Сведи их, друг: ты знаешь, где она.


Яго уходит с несколькими офицерами.

А между тем, почтенные синьоры,

Пока она придет сюда, я вам

Так искренно, как Богу, открываю

Свои грехи, скажу, как я успел

Снискать любовь прекрасной этой девы

И как она мою приобрела.


Дож

Рассказывай, мы слушаем, Отелло.


Отелло

Ее отец любил меня и часто

Звал в дом к себе. Он заставлял меня

Рассказывать историю всей жизни,

За годом год – сражения, осады

И случаи, пережитые мной.

Я рассказал все это, начиная

От детских дней до самого мгновенья,

Когда меня он слышать пожелал.

Я говорил о всех моих несчастьях,

О бедствиях на суше и морях:

Как ускользнул в проломе я от смерти,

На волосок висевшей от меня;

Как взят был в плен врагом жестокосердым

И продан в рабство; как затем опять

Я получил свободу. Говорил я

Ему о том, что мне встречать случалось

Во время странствий: о больших пещерах,

Бесплоднейших пустынях, страшных безднах,

Утесах неприступных и горах,

Вершинами касающихся неба;

О каннибалах, что едят друг друга,

О людях, у которых плечи выше,

Чем головы. Рассказам этим всем

С участием внимала Дездемона,

И каждый раз, как только отзывали

Домашние дела ее от нас,

Она скорей старалась их окончить,

И снова шла, и жадно в речь мою

Впивалася.
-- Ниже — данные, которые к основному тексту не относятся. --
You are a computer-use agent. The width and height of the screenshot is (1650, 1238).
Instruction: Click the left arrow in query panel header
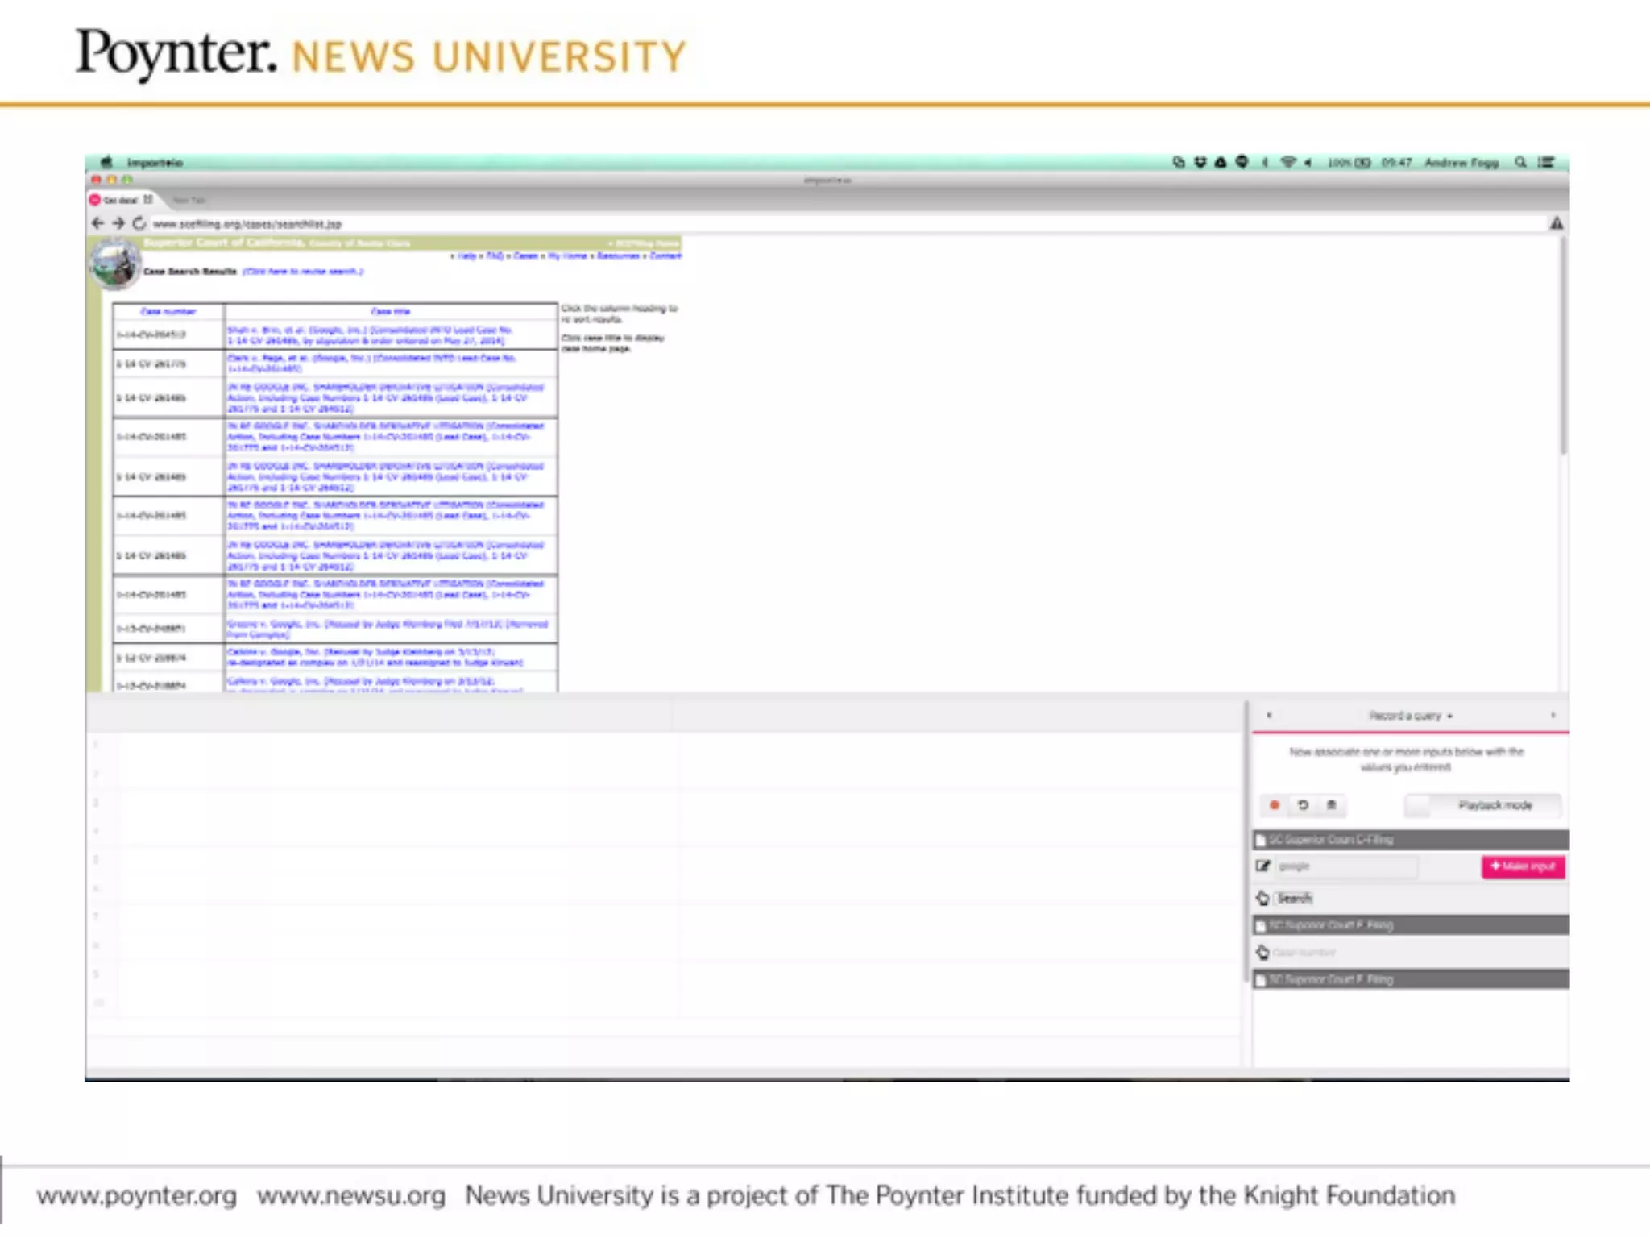coord(1269,716)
Все это я заметил

И, улучив удобный час, искусно

Сумел у ней из сердца вырвать просьбу

Пересказать подробно ей все то,

Что слышать ей до этих пор без связи,

Урывками одними привелось.

И начал я рассказ мой, и не раз

В ее глазах с восторгом видел слезы,

Когда я ей повествовал о страшных

Несчастиях из юности моей.

Окончил я – и целым миром вздохов

Она меня за труд мой наградила,

И мне клялась, что это странно, чудно

И горестно, невыразимо горько;

Что лучше уж желала бы она

И не слыхать про это; но желала б,

Чтоб Бог ее такою сотворил,

Как я; потом меня благодарила,

Прибавивши, что, если у меня

Есть друг, в нее влюбленный, – пусть он только

Расскажет ей такое ж о себе –

И влюбится она в него. При этом

Намеке я любовь мою открыл.

Она меня за муки полюбила,

А я ее – за состраданье к ним.

Вот чары все, к которым прибегал я.

Она идет – спросите у нее.


Входят Дездемона, Яго и офицеры.

Дож

Ну, и мою бы дочь увлек, конечно,

Такой рассказ. Брабанцио почтенный,

Что кончено, того не воротить,

И следует вам с этим примириться.

Вы знаете, что люди чаще бьются

Хоть сломанным оружьем, но оружьем,

Чем голыми руками.


Брабанцио

Я прошу,

Послушайте еще ее признанье,

И если здесь сознается она

В участии своем хоть вполовину –

Пусть смерть падет на голову мою,

Когда его смущу я укоризной.

Поди сюда, любезное дитя!

Ты знаешь ли, кому из здесь сидящих

Почтеннейших синьоров ты должна

Оказывать всех больше послушанья?


Дездемона

Я знаю то, отец мой благородный,

Что надвое распался здесь мой долг:

Вам жизнию и воспитаньем я

Обязана; и жизнь, и воспитанье

Сказали мне, что вас должна я чтить:

Вы мой глава, я ваша дочь, родитель,

Но вот мой муж. Позвольте же и мне

Быть столько же покорной мавру, сколько

И мать моя, с своим отцом расставшись

И выбрав вас, была покорна вам.


Брабанцио

Ну, Бог с тобой! Я кончил, ваша светлость.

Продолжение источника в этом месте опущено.